**YOUR OBJECTIVE:** With the pictures omitted, repeat exactly the lines below starting with the line that has "Viewport: 800px width, 448px" and going on through the line that has "Viewport: 659px width, 411px height.".

**Saved entries:**

^^^^^^^^^^^^^^^^

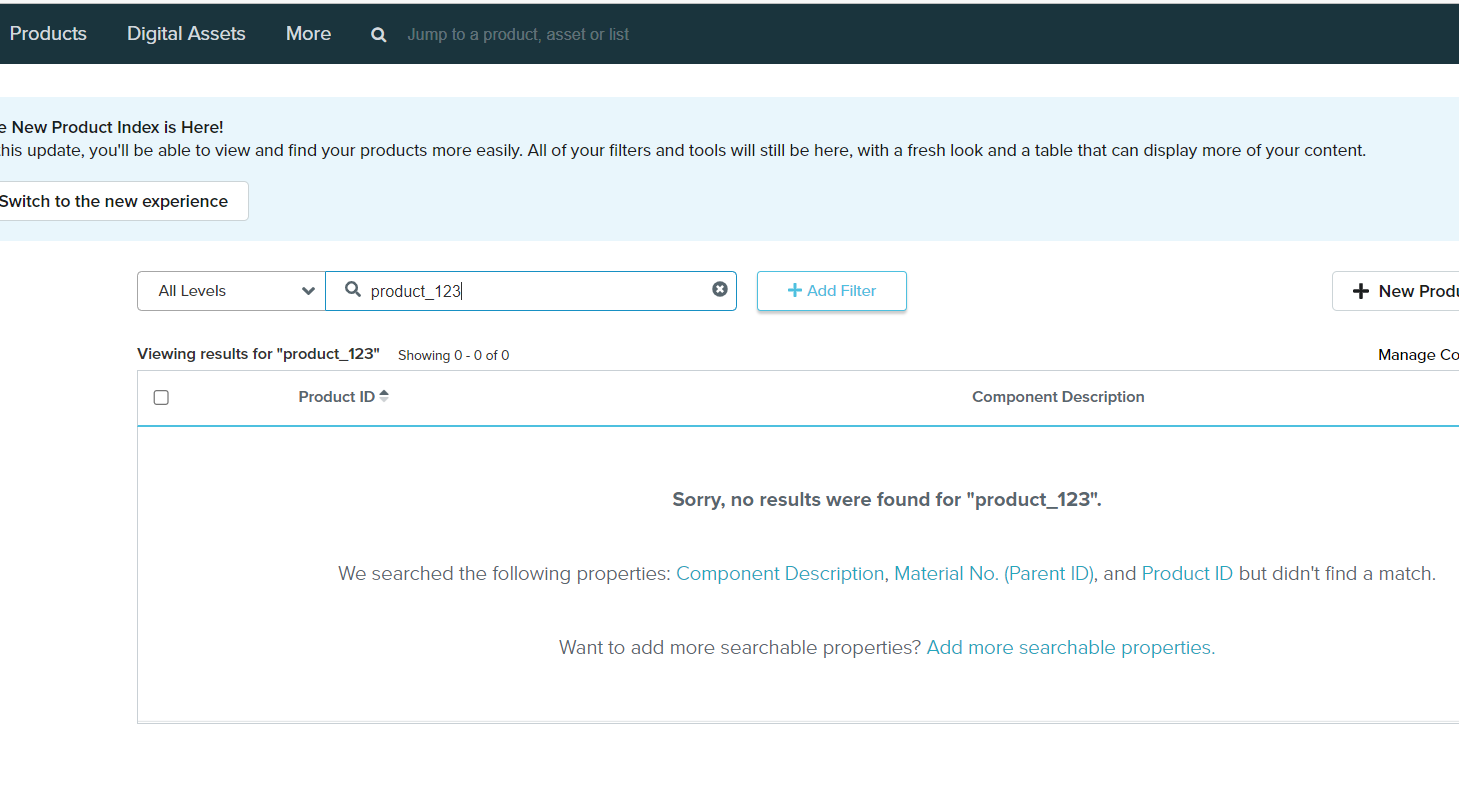This screenshot has width=1459, height=788.
Task: Go to Digital Assets
Action: coord(186,34)
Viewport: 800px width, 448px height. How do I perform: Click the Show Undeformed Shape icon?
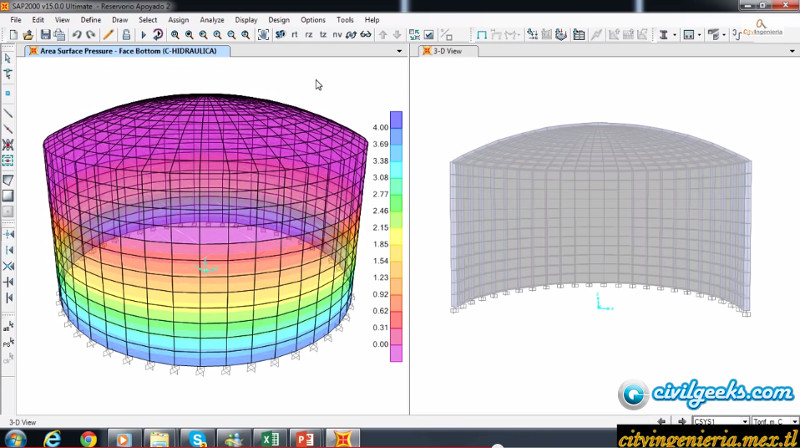(480, 35)
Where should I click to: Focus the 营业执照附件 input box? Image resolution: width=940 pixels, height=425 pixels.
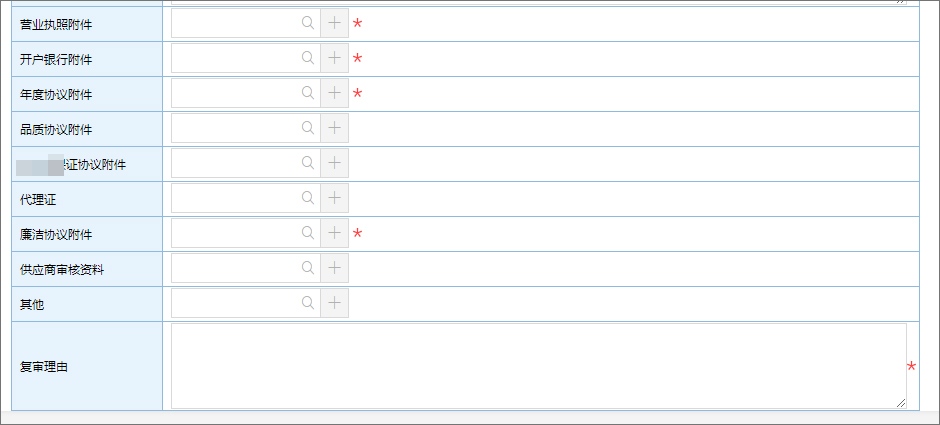(x=236, y=23)
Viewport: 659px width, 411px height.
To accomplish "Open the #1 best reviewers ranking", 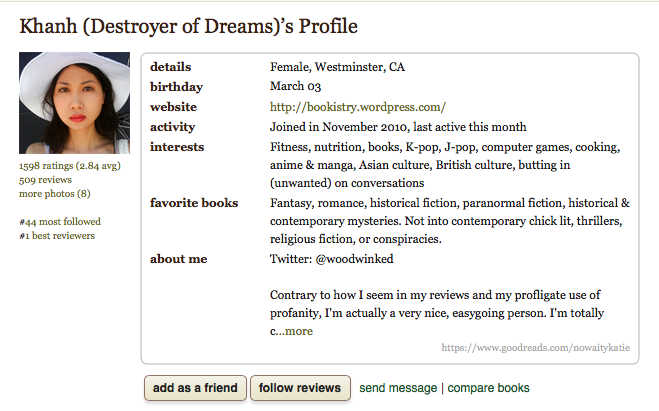I will coord(57,236).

^^^^^^^^^^^^^^^^

**OUTPUT OF THE EXERCISE:**
Viewport: 800px width, 448px height. How do I perform: Click the Show Undeformed Shape icon?
(480, 35)
Where should I click to: Focus the 营业执照附件 input box? Image resolution: width=940 pixels, height=425 pixels.
(x=236, y=23)
Viewport: 659px width, 411px height.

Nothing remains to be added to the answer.